It’s relatively common to see sports interrupted for weather warnings, and to see viewers get mad about that. It’s much more unusual to see a local station apologize for a decision to not cut into live sports for a weather warning. But that’s what NBC 5 Dallas-Fort Worth (KXAS) did Monday, apologizing for a delay in interrupting the Sunday Night Football clash between the Philadelphia Eagles and the Dallas Cowboys to warn about the three tornadoes that hit the Dallas area Sunday night. Here’s their statement:
During Sunday night’s Dallas Cowboys game, we made a mistake by not immediately interrupting the football game with a Tornado Warning.
Although our meteorologists were tracking thunderstorms across the area when the National Weather Service issued a Tornado Warning for Dallas County, we delayed breaking into programming for six minutes.
Our meteorologists were also streaming live weather coverage throughout the evening on our site, NBCDFW.com. We also alerted the football audience to our weather livestream throughout the game.

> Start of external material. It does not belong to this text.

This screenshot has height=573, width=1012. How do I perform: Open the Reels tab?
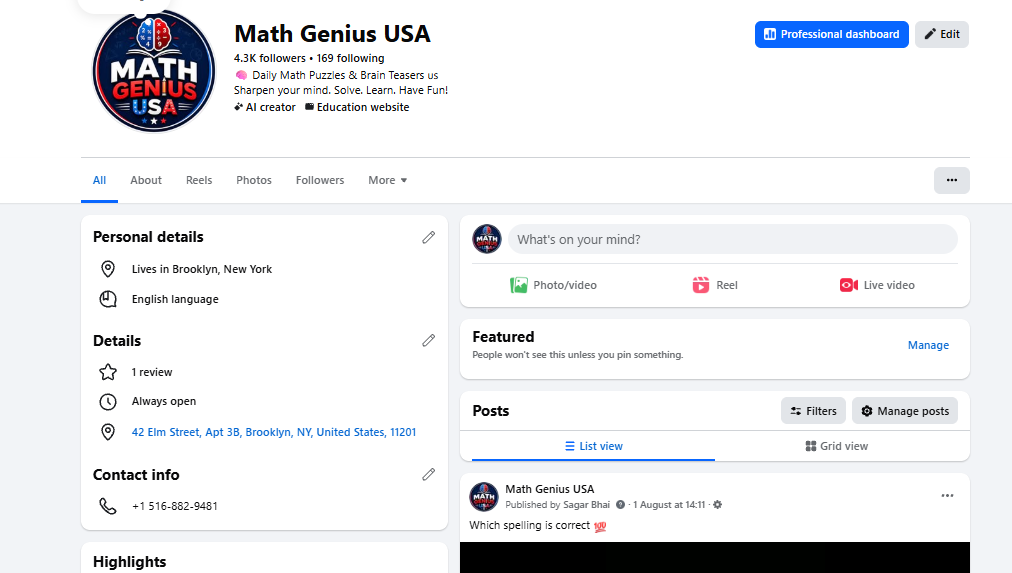click(199, 180)
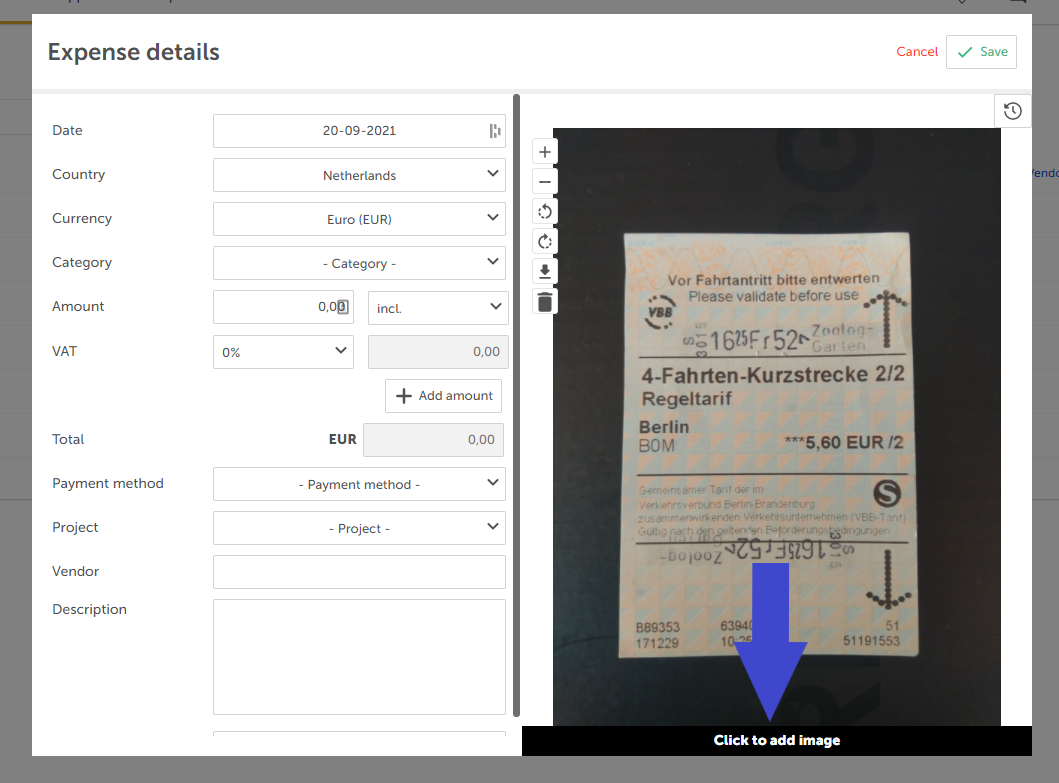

When it comes to dealing with severe weather, we know that seconds matter. We should have broken into football programming sooner. We apologize and want you to know that we’re doing everything in our power to make sure this does not happen again.
We look forward to regaining the trust of anyone we may have disappointed.

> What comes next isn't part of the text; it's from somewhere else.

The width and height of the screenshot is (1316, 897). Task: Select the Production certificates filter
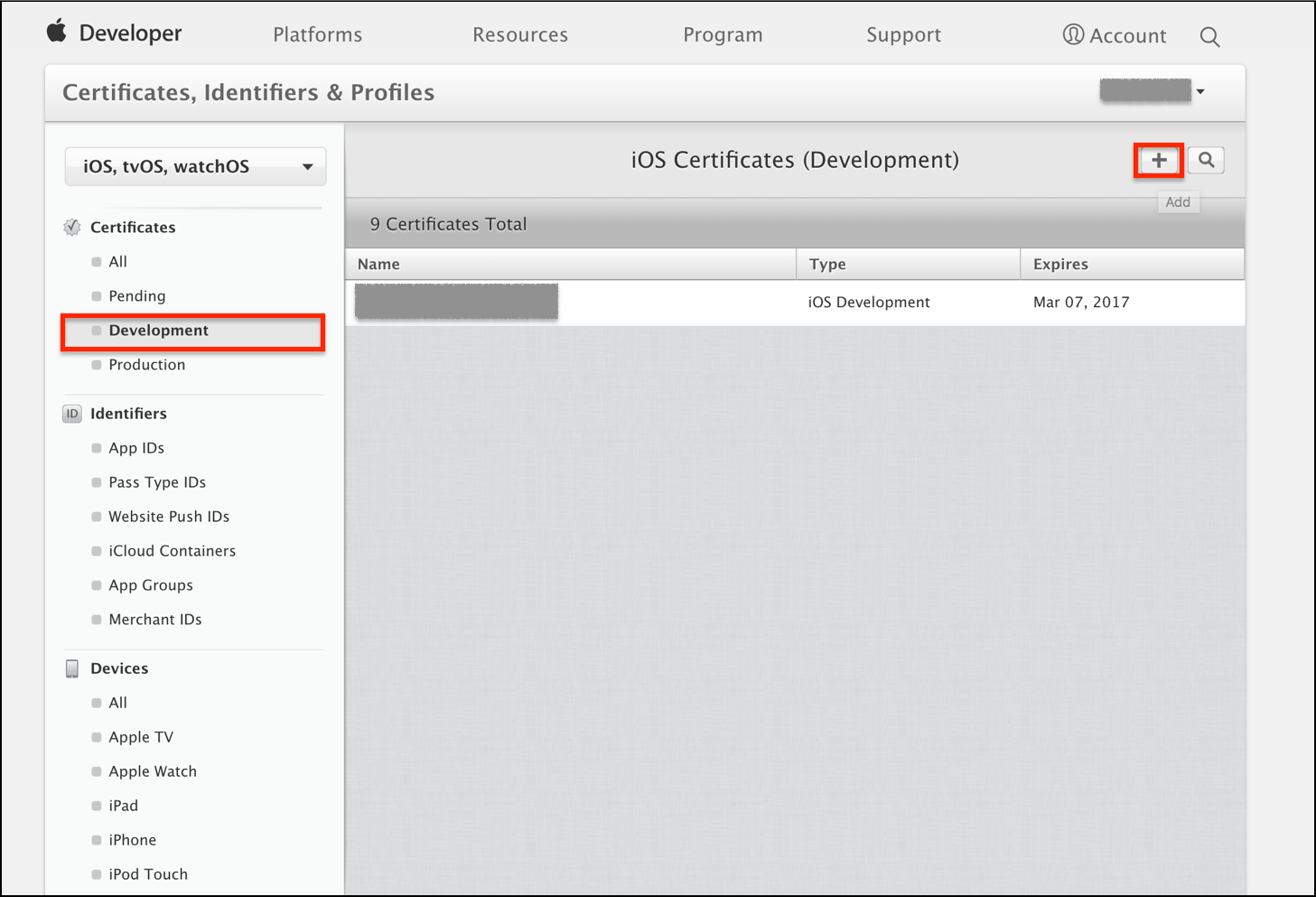tap(146, 364)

This came after KXAS took criticism on social media for that decision, including from Dallas TV critic Ed Bark (formerly of The Dallas Morning News):
Nothing lights up my Twitter feed like an emergency weather coverage debate — during a Cowboys game. Praise to Fox4, WFAA, CBS11 for non-stop, ad-free reports. NBC5 certainly can be faulted for not at least cutting in during breaks from game. But $$ talks. So they mostly didn't.

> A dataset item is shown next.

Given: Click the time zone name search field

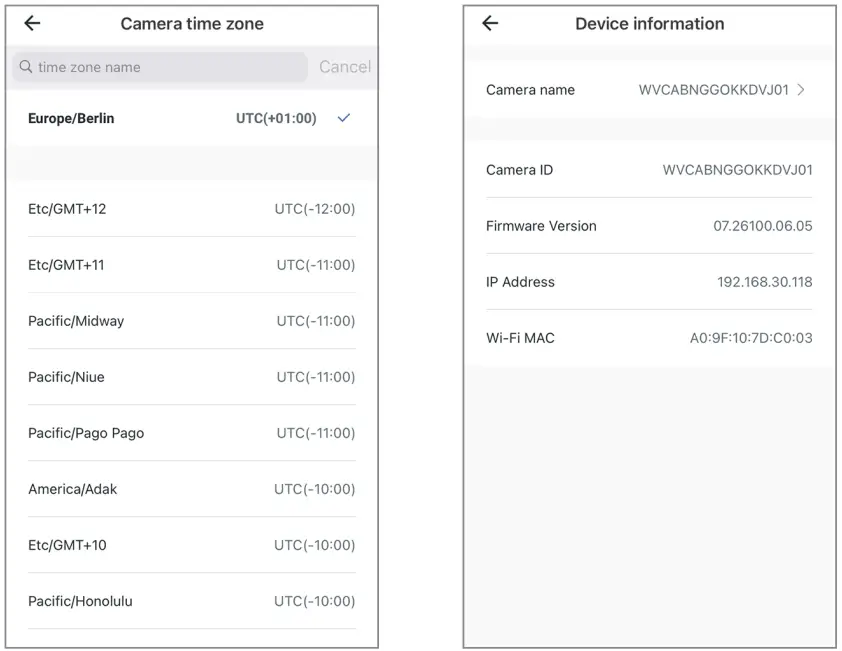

— Ed Bark (@unclebarkycom) October 21, 2019
This highlights the challenges local TV stations face during extreme weather, as some of their viewers want very different things. Some viewers track storm information in various ways online and don’t want their TV programming interrupted for that, especially when it’s a live sports event and especially when the information is widely available elsewhere (as it was in this case). But others argue that extreme weather information should be distributed to everyone watching local broadcast TV stations immediately regardless of the impact for sports fans.
Continuing to show a sports event that many care about (bolstered in this case by a local team’s involvement) versus interrupting that for a weather update is a difficult line to walk, and it’s an issue that local stations and local meteorologists frequently have to grapple with. But most of the times we’ve seen this, it’s been from stations erring on the side of immediately going to a weather update and annoying sports fans who miss the game. It’s interesting to see KXAS instead choose to hold off on an on-station weather update, and to see them then taking criticism from those who want to see the weather update.
So while conflicts between weather updates and sports programming are far from new, this one is interesting for the far-from-standard outcome. And that illustrates that continuing to show sports rather than immediately breaking into programming for a weather update carries its own criticisms. In this specific case, those criticisms were strong enough to prompt this unusual apology from KXAS.